Jakarta -
Sebuah film berjudul Liberal Arts (2012) berkisah tentang dua tokoh, Jesse dan Zibby. Tapi lebih dari itu, kedua figur ini sekaligus mencerminkan dua dunia yang berbeda: antara dunia yang matang dan dunia yang masih tumbuh. Jesse, lelaki yang telah menua bersama buku-buku dan nostalgia kampusnya, bertemu Zibby, mahasiswi cerdas yang belum genap dua puluh. Di antara mereka lahirlah percakapan: tentang puisi, musik klasik, dan hal-hal yang membuat hidup tampak lebih bernilai.
Ada ketertarikan di antaranya. Sampai pada satu titik, saat Zibby mengundangnya tidur bersama, Jesse lalu menolaknya. Ia berkata pelan, "You're smart and beautiful, but you're also nineteen." Ia tahu, ada batas yang tak boleh dilangkahi, bahkan oleh cinta yang tampak sah. Karena tak semua yang bisa dilakukan patut dilakukan.
Sayangnya, di dunia nyata, tak semua Jesse memilih pergi.
SCROLL TO CONTINUE WITH CONTENT
Di dunia kampus, tempat ilmu selalu diasumsikan netral, di ruang-ruang kelas yang penuh dengan ajaran etik, sejarah tubuh, dan kekuasaan sosial, faktanya menyimpan hasrat kuasa yang kadang tumbuh dalam diam. Ia tak selalu datang dalam bentuk ancaman, kadang ia berwujud pujian, perhatian intelektual, atau ajakan membahas puisi di luar jam kuliah.
Lara hati mendengar berita baru-baru ini; seorang dokter residen Universitas Padjadjaran memperkosa keluarga pasiennya di rumah sakit pendidikan. Ia memanipulasi kepercayaan dengan midazolam—obat penenang yang menidurkan kesadaran. Di UGM, seorang dosen Farmasi dipecat karena terbukti melakukan kekerasan seksual terhadap mahasiswinya. Di Universitas Pancasila, rektor sendiri dilaporkan oleh staf perempuan atas dugaan pelecehan seksual.

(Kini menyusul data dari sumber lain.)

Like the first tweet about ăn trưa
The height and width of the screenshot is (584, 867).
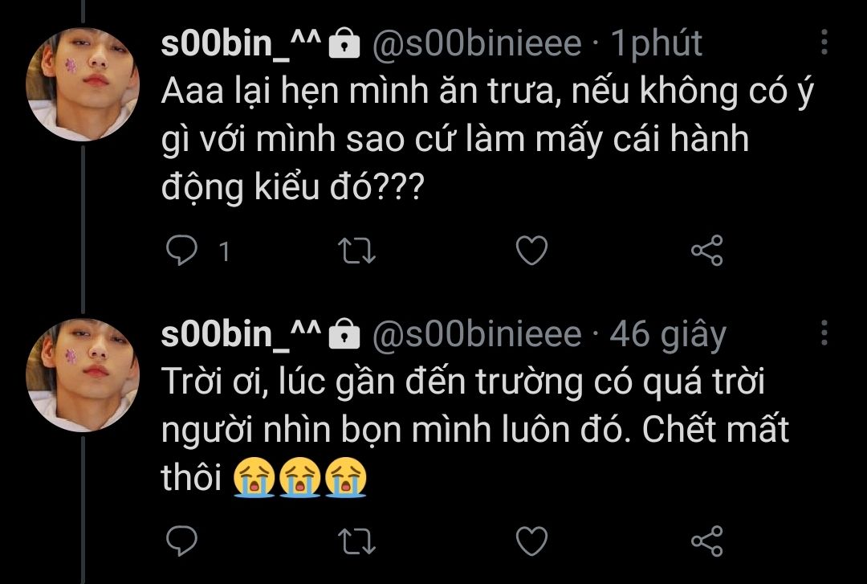(531, 251)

Ketiganya bukan hanya berita. Mereka adalah narasi dari sistem yang diam terlalu lama, dan membungkam terlalu dalam.
Dalam banyak kasus, kekerasan seksual di kampus tak lagi berlangsung dalam gelap, tetapi dalam terang: di balik diskusi bimbingan, ajakan bertukar tulisan, atau ucapan "kamu pintar sekali" yang meluncur terlalu sering. Kuasa dosen tak hanya melekat pada gelar atau nilai, tetapi juga pada simbol dan citra. Kampus—tempat yang semestinya menumbuhkan keberanian berpikir—berubah menjadi ruang yang membuat korban bungkam.

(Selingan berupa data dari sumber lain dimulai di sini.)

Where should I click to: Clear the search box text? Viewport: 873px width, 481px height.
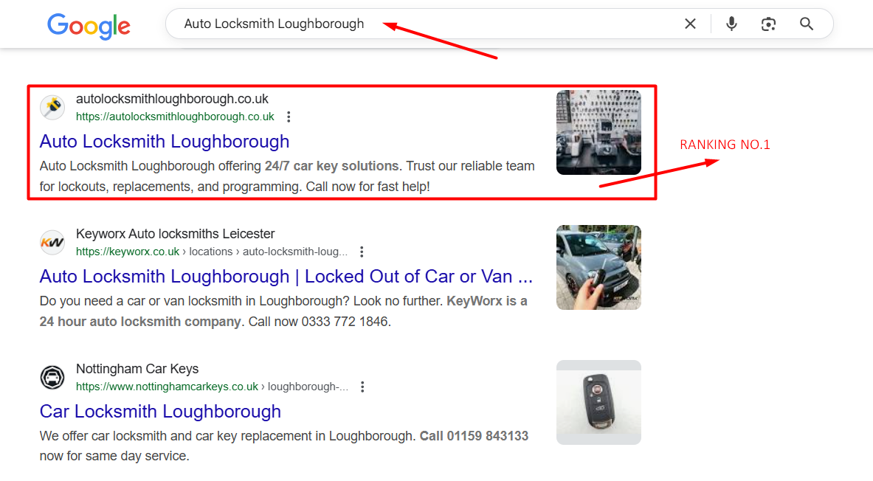point(690,24)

Dalam Liberal Arts, kita diajarkan bahwa relasi emosional, bahkan yang paling literer sekalipun, tetap terikat oleh etika. Bahwa kedalaman diskusi tak bisa membenarkan ketimpangan usia dan kuasa. Jesse sadar bahwa keindahan Zibby tak boleh ditaklukkan oleh kedewasaannya. Tapi banyak Zibby di dunia nyata tak diberi ruang untuk memilih. Karena di hadapannya bukan hanya pria, melainkan dosen, pembimbing, profesor—mereka yang menguasai jalur penilaian dan masa depan akademik.
Dan, di sinilah kampus gagal. Ia sigap membenahi administrasi, tetapi lambat mengakui luka. Ia melindungi reputasi, tapi mengabaikan rasa aman. Ia membangun ruang kuliah, tetapi membiarkan ruang bimbingan menjadi senyap jebakan. Dunia akademik mencintai diksi dan teori, tapi tubuh yang trauma tak mengenal bibliografi.
Ironi terbesar adalah ketika kekerasan dibungkus dengan keintiman intelektual. Pelaku tidak selalu kasar. Ia bisa mengajak diskusi, memuji makalah, bahkan mengirimkan puisi. Tapi di balik semua itu, ada motif yang menukik ke dalam relasi tak seimbang—yang oleh banyak orang, bahkan korban sendiri, sulit dikenali pada awalnya.
Vaclav Havel pernah menulis: The salvation of this human world lies nowhere else than in the human heart, in the human power to reflect, in human meekness and human responsibility. Bahwa keselamatan bukan terletak pada sistem, tetapi pada kesediaan manusia untuk merenung, menahan diri, dan bertanggung jawab.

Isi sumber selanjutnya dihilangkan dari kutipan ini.